Экспериментальные данные, полученные в результате записи осциллограмм ВЧ-тока при работе моно- и биполярных диссекторов. Для биполярной диссекции нами применялся ток мощностью 60W, а для биполярной коагуляции - 25W, тогда как при соответствующих монополярных режимах эти показатели соответственно были 300 и 100W. Параметры тока при работе биполярных диссекторов нами были установлены экспериментально путем подбора оптимальных величин параметров тока и толщины активной части электродов. Основываясь на общеизвестных физических принципах — чем тоньше электрод, тем меньше пороговый уровень его мощности для резания, мы определили, что при применении ВЧ- тока частотой до 100МГц., напряжением до 300 Вольт и силой тока до 0,5 А., в сочетании с проволочными электродами, с диаметром поперечного сечения не более 0,8 мм. даже при меньшей, подаваемой биполярным источником, мощности наступает эффект резания, который обусловлен, по нашему мнению, оптимально малым соприкосновением тонких электродов с разрезаемой тканью, что создает, при несколько увеличенной временной экспозиции работы по сравнению с монополярными диссекторами и при показателях мощности в 4 -5 раз меньшей чем при их работе, эффект резкого парообразования на ограниченном участке ткани, своеобразного взрыва клеток и собственно приводит к резанию. При режущем токе при монополярной диссекции такое разделение тканей сопровождается минимальным и весьма поверхностным термическим воздействием на ткань, а ее сваривание ограничивается тонким слоем, не влияющим на коагуляцию сосудов и гемостаз. При биполярном резании, по нашему мнению, что подтверждают и полученные нами клинические результаты, резание происходит строго между электродами. Резание происходит при наибольшем приближении активных электродов друг к другу в месте наибольшего контакта их с тканями. Там, где контакт с тканями уменьшается, а расстояние между активными электродами увеличивается, т.е. ближе к дистальным концам рабочей части активных электродов режущий эффект ослабевает и исчезает, а нарастает соответственно эффект биполярной коагуляции. Это происходит в силу того, что при увеличении расстояния между рабочими частями активных электродов и при уменьшении плотности соприкосновения их с тканями уменьшается и плотность тока, что не позволяет при заданном режиме мощности производить резание.

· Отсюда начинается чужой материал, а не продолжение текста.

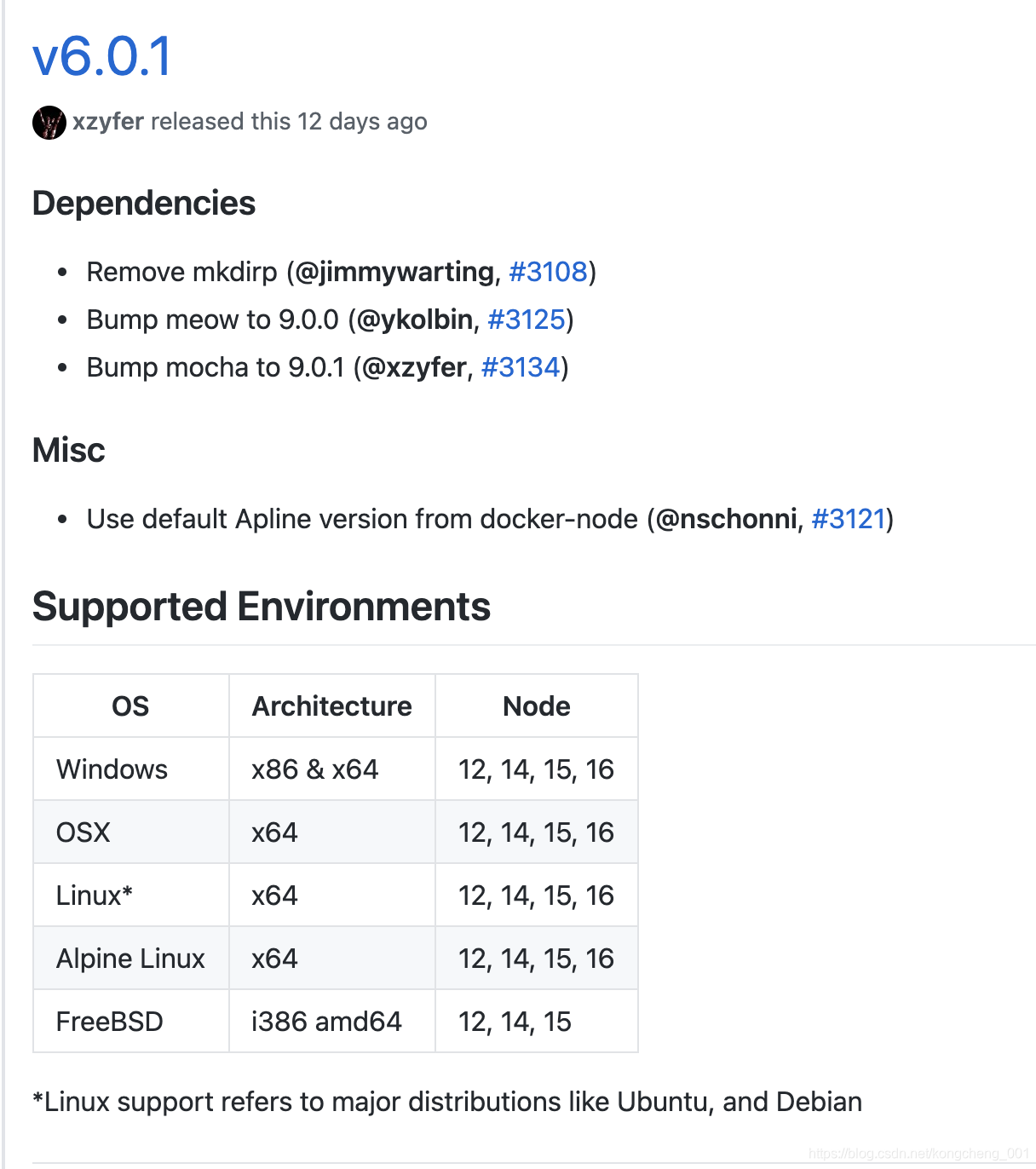Image resolution: width=1036 pixels, height=1169 pixels.
Task: Select the i386 amd64 architecture cell
Action: (x=332, y=1021)
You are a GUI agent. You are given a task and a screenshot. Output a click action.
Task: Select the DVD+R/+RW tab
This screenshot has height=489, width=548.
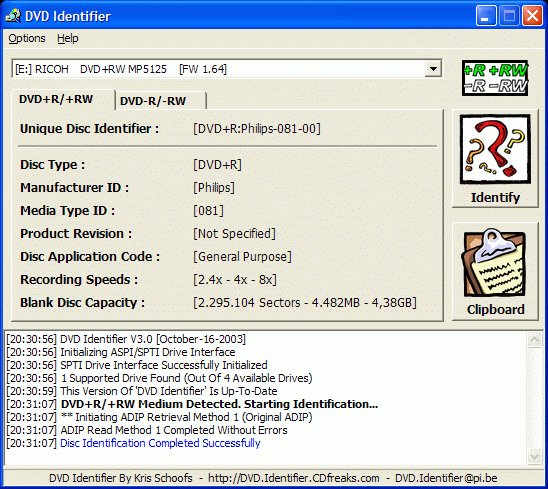56,99
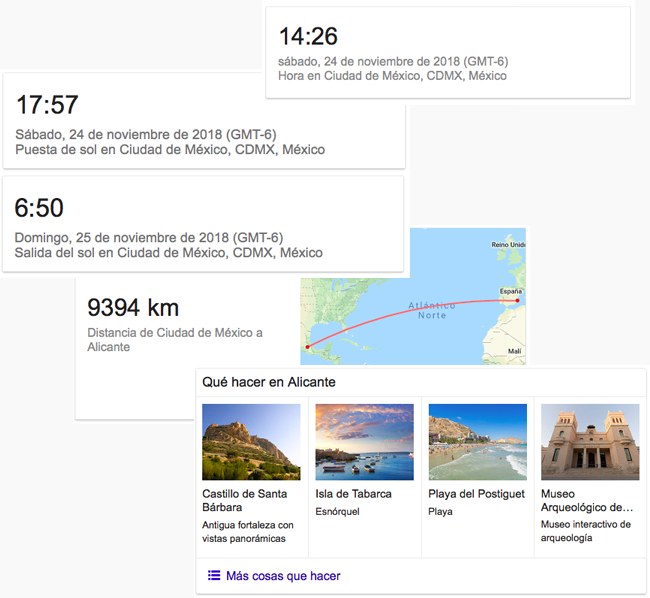Viewport: 650px width, 598px height.
Task: Click the 14:26 current time result
Action: (x=308, y=37)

Данные гистологического исследования, полученные при проведении диссекции в моно- и биполярных режимах ВЧ-тока при выполнении эндоскопической холецистэктомии

Основываясь на данных таблиц 4 - 7, а так же данных статистической обработки, мы считаем, что для сравнительного анализа нами были взяты группы схожие по всем основным показателям (возраст, пол, нозология, семиотика сопутствующих эндоскопических признаков и т.п.), что дает нам основание провести достоверный сравнительный анализ. Характеристика оперативных вмешательств, произведенных пациентам контрольной и исследуемой групп, а также, характеристика повторных-оперативных вмешательств приведена в таблице 13. Из данных приведенных в таблице следует, что в отличие от исследуемой группы, в контрольной в 22,8% случаев операция заканчивалась дренированием брюшной полости, которое чаще всего применялось нами в случае выраженного кровотечения из ложа желчного пузыря, при перфорациях желчного пузыря с желчеистечением и выпадением конкрементов в брюшную полость, при массивных электрохирургических ожогах в области ложа желчного пузыря, в случаях сомнительного гемостаза, в связи с обширной раневой поверхностью. В 5,26% случаев в контрольной группе, в связи с электрохирургическими осложнениями, возникшими по ходу эндоскопической операции, мы вынуждены были перейти на открытое вмешательство, в 2,63% случаев у больных этой группы, в связи с выявлением осложнений в раннем послеоперационном периоде выполнялись повторные хирургические оперативные вмешательства. По поводу холедохолитиаза в до и послеоперационном периоде пациентам обеих групп выполнялась эндоскопическая папиллосфинктеротомия в сравнительно одинаковом числе случаев.

Из данных таблицы видно, что в 3 случаях у пациентов исследуемой группы зафиксировано осложнение в виде перфорации желчного пузыря с желчеистечением и выпадением конкрементов в брюшную полость, тогда как в контрольной группе число электрохирургических осложнений было несоизмеримо больше.

Следует отметить, что в процентном соотношении при остром холецистите частота интраоперационных осложнений больше чем при хроническом в среднем в 1,5 — 2 раза, что, несомненно, связано с техническими трудностями при выполнении операции в воспалительном инфильтрате, а так же с необходимостью применять большую мощность ВЧ- тока, в связи со значительно возрастающим электрическим сопротивлением оперируемых биологических тканей. Не смотря на малое число осложнений, в исследуемой группе эта тенденция также сохраняется.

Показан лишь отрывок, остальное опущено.